Figure 2 shows an apprehensible overview of our video magnification investigation. The pulse from the external iliac artery can be seen in the right corner and the obturator artery on the front face. Large distortion and blur can be observed on the linear magnification example, particularly in the front right corner, where as this is not present on the non-linear example, as change in velocity is exaggerated, where as any velocity is exaggerated in the linear case. Figure 3 displays a magnification comparison of spatio-temporal slices taken from three different for mentioned magnification methods. E and G in this figure, demonstrates the improvement in pulse wave motion granularity using jerk has in temporal processing, compared to the lower orders. The magenta in E shows a periodic saw wave, with no discerning features relating to the underlying pulse wave signal. The magenta in G that depicts the use of acceleration shows a more bipolar triangle wave. The green in both E and G shows a consistent periodic twin peak, with the second being more diminished, which suggests that our hypothesis of a jerk temporal filter being able to detect the dicrotic notch as correct and comparable to our model analysis shown in Fig. 4. Table 1 shows a comparison of a surgical scene at three separate working distances. This was arranged to diminish the spatial resolution with the same objective in the endoscope. All three aforementioned magnification algorithms were used on each at three different motion magnification (\(\alpha \)) factors (x2, x5, x10).

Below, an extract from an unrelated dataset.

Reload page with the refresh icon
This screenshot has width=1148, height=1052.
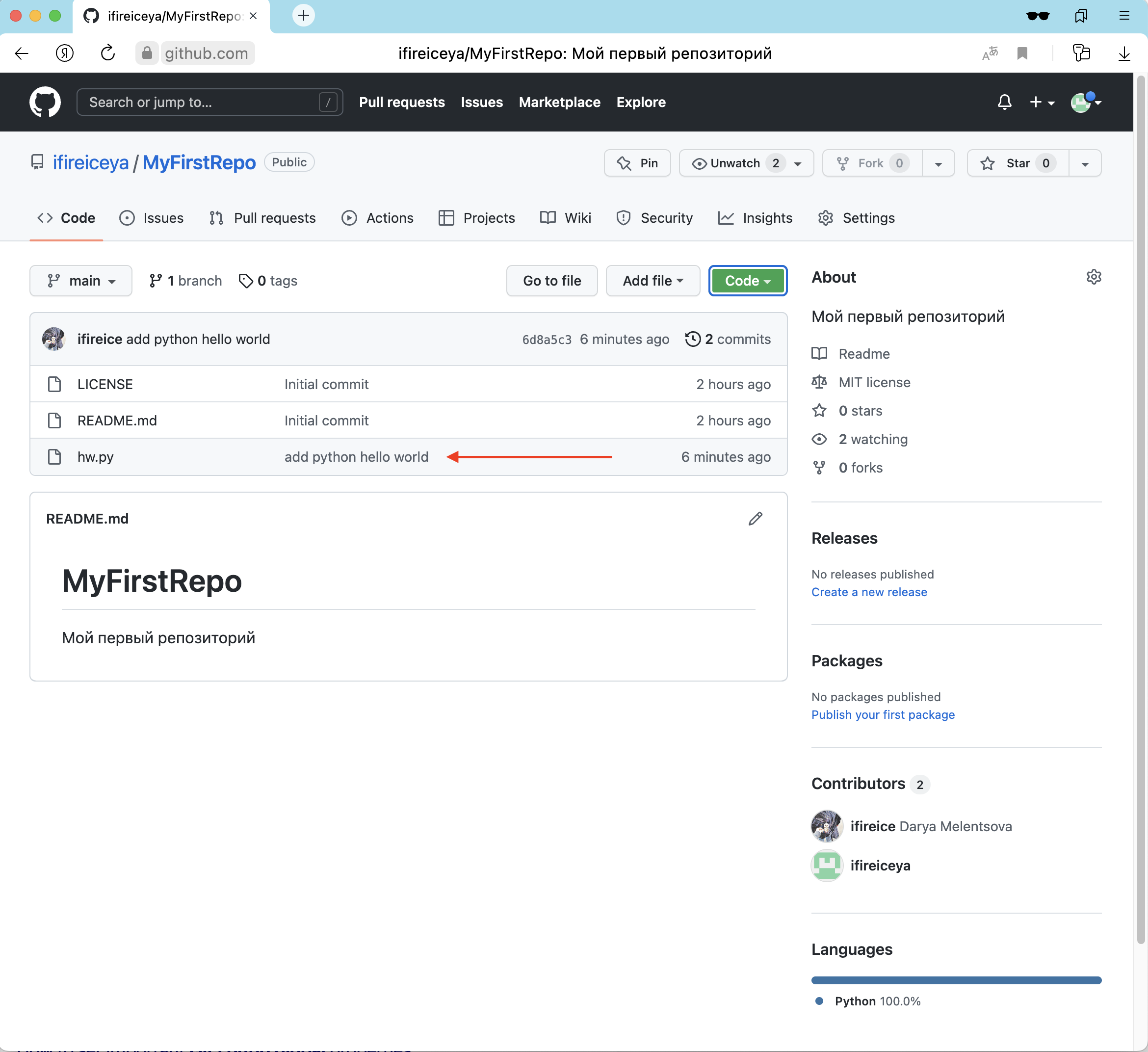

Table 1. Results from SSIM analysis and PSNR for our surgical videos at three levels of magnification across the different temporal processing approaches.

As a comparative metric, SSIM and PSNR are used as a quantitative metric, with PSNR being based on mathematical model and SSIM taking into account characteristics of the human visual system [9]. SSIM and PSNR allow for objective comparisons of a processed image to a reference source, whilst it is expected that a magnified video to be altered, the residual noise generation by the process can be seen by these proposed methods. SSIM is measured in decibels (db), where the higher the number the better the quality is. PSNR is a percentile reading, with 1 being the best possible correspondence to the reference frame. For the all surgical scene, our proposed temporal process of using jerk out performs the other low order motion magnification methods across all magnifications for SSIM and equals or outperforms the acceleration technique, particularly at \(\alpha {\,=\,10}\).

4 Conclusion

We have demonstrated that the use of higher order motion magnification can bring out subtle motion features that are exclusive to the pulse wave in arteries. This limits the amplification of residual signals present in surgical scenes. Our method particularly relies on the definitive cardiovascular signature characterized by the twin peaks of the end diastolic point and the dicrotic notch. Additionally, we have shown objective evidence that less noise is generated when used within laparoscopic surgery compared to other magnification technique, however, a wider sample and case specific examples would be needed to verify this claim. Further work will look at a real-time implementation of this approach as well as methods of both ground truth validation and subjective comparison within a clinical setting. Practical clinical use cases are also needed to verify the validity of using such techniques in practice and to identify the bottlenecks to translation.